Prompt -
Leave the images aside and output every entry exactly.

Stored items
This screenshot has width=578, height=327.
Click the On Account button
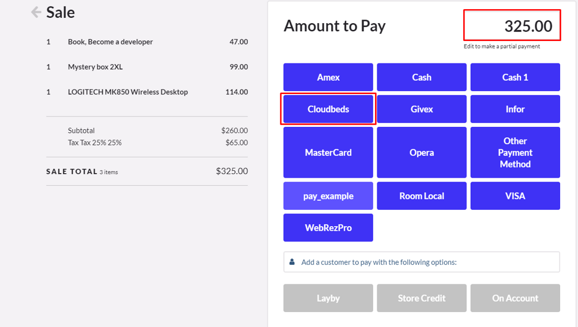pos(515,298)
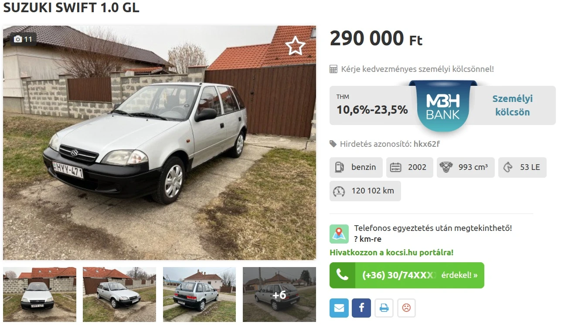Click the email envelope share icon
This screenshot has width=561, height=325.
339,308
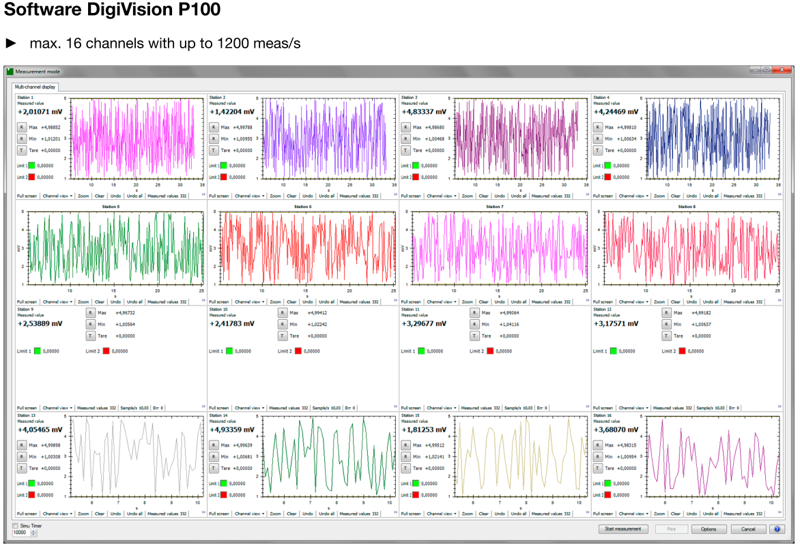
Task: Select the Multi-channel display tab
Action: 36,87
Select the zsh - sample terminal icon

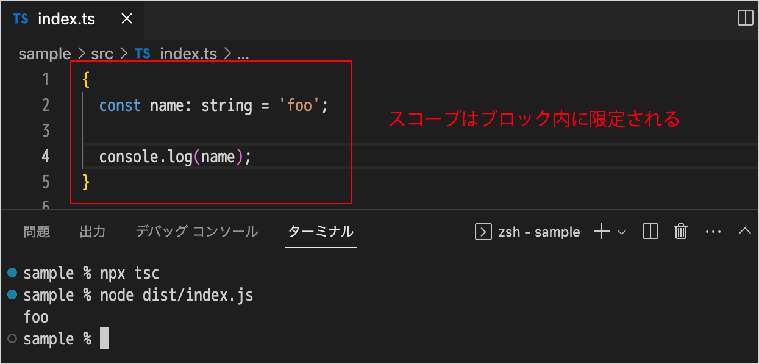point(483,232)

Task output -
This screenshot has width=578, height=327.
Click the On Account button
pos(515,298)
Click the email envelope share icon
This screenshot has width=561, height=325.
339,308
Task: Select the Multi-channel display tab
Action: 36,87
Select the zsh - sample terminal icon

point(483,232)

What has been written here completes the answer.